The result of this imbalance of power can become frustrating for both teachers and students. Teachers may become frustrated when after weeks and weeks of work, students are shying away from bold, innovative, creatively risky choices. But why would students risk a choice that could be deemed ‘inauthentic’, a term that may resonate not only as a commentary on their work, but as a personal commentary as well? In nervous system terms, the students’ nervous system has identified that making bold choices in this classroom could constitute a ‘threat’ to their personal wellbeing. Fight / flight / freeze is activated in the student, which may make it physically impossible for the student to embody important acting skills, such as active listening, ease, and responsiveness. The student wants to deliver the performance the teacher is asking for, but may find themselves physically unable to relax enough in order to do so.
INTENTION VS IMPACT
Ok, but what are we as teachers trying to do, when we use this word ‘authenticity’? In the context I’ve created above, authenticity is speaking to a specific, naturalistic aesthetic. I think it’s also speaking to what Michael Chekov would call ‘ease’ – a state of being which is relaxed and ready, spending energy and effort judiciously in order to create responsive and sustainable performances. And lastly I think authenticity is speaking to specific techniques in which students learn to create ‘tethers’ between themselves and their given circumstances. When done mindfully, this allows a student to bring some aspect of themselves into the role, perhaps lending it a sense of ‘authenticity.’
Also – I feel it’s important to remember as teachers that authenticity is cultural. What feels ‘authentic’ to us and our particular positionality, will inevitably feel different for a student from a different positionality. We need to be mindful that in our efforts to move students toward ease, simplicity, responsiveness, or whatever else ‘authenticity’ may be aiming at, that we are not asking them to supplant their embodied cultural authenticity with dominant-culture aesthetics. For more on this, I recommend Stages of Reckoning: Antiracist and Decolonial Actor Training, and in particular, the essay within titled “Representation matters: The why and how of decolonizing Stanislavski actor training” by Alison Nicole Vasquez.

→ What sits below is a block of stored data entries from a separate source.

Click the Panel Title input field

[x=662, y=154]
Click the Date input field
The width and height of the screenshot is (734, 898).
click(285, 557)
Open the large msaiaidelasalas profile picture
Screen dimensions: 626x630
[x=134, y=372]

In the process of trying to sort out what our intention with this word might be, despite its impact, I hope I’ve uncovered a host of other useful vocabulary which might speak more specifically to what you see happening with your particular student. What is the skill you are trying to move your student toward, that may be wedged in this word ‘authenticity’? Or perhaps authenticity is what you mean, and is the right word for your circumstances – in which case, perhaps check to make sure that both you and the student are on the same page about what is meant when you use that word.
When all’s said and done, we want our students to thrive. We want our students to learn how to access ease, to take creative risks, to grow. When we establish a shared vocabulary for doing so, we empower students to take ownership over their own learning journey into the artists they want to become.